In the months and years following my child's difficulties, there were times when I hated her for all the upset that her illness had brought into our relationship, and our lives. And for the fact that nothing was like before. That hate is hard for a mother to allow herself to feel, I found. But... if you allow yourself to feel it, and recognize it when it presents itself, you will feel freer to help your son.
It sounds like your son has a remarkable mother who is going to do her very best to help him pull through this, and to become a vital, alive person. He's really lucky.
Keep your chin up (that sounds so trite, but you're over 10 000 miles away, and I can't make eye contact or reach out and touch you, right ?). You WILL do your very best. I'm sure. For him, right ?
Just couldn't read this until this morning. Reading now. Late, delayed. But you still need people to hear this story, yes?

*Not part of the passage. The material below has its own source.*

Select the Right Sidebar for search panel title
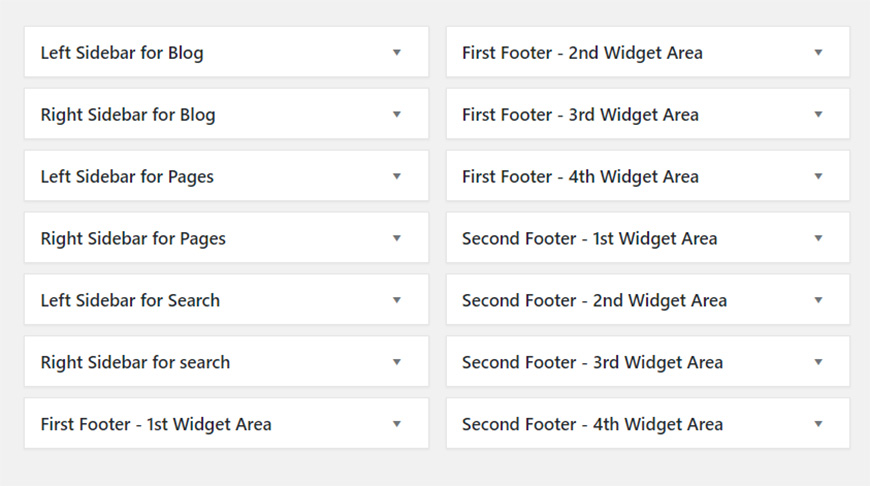The image size is (870, 486). 135,363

(Your writing is beautiful. And so sorry you had to write it.)
This is completely engrossing. Excellent writing.
I am on your journey right there with you....i read your first and last posting and now will read all in between...Your words.all of me will be directed to you.All of me ,Im here.........such a lucky lucky boychild to have you for a mother....your courage extraordinary...your descriptions breathtaking...and your willingness to share these fragile miraculous moments.....well..I feel very honored and deeply touched by your world and all that goes o n there. Thank you for leaving me a comment today.I appreciated it and needed it.
I'm coming into this late, but I'm starting at the beginning. My thoughts and prayers are with you......
mypsyche, this is exceptional writing. Thank you for reminding me of this series.
"I want my son to be handled with kindness"

You awaken the deepest compassion within a soul with these words,this story. 

It is as it should have been. Your love, your presence and your courage helped heal him...,and your words on paper now help heal others.

This first bold act of courage is the definition of a hero, and I am assured, where your son learned how to be.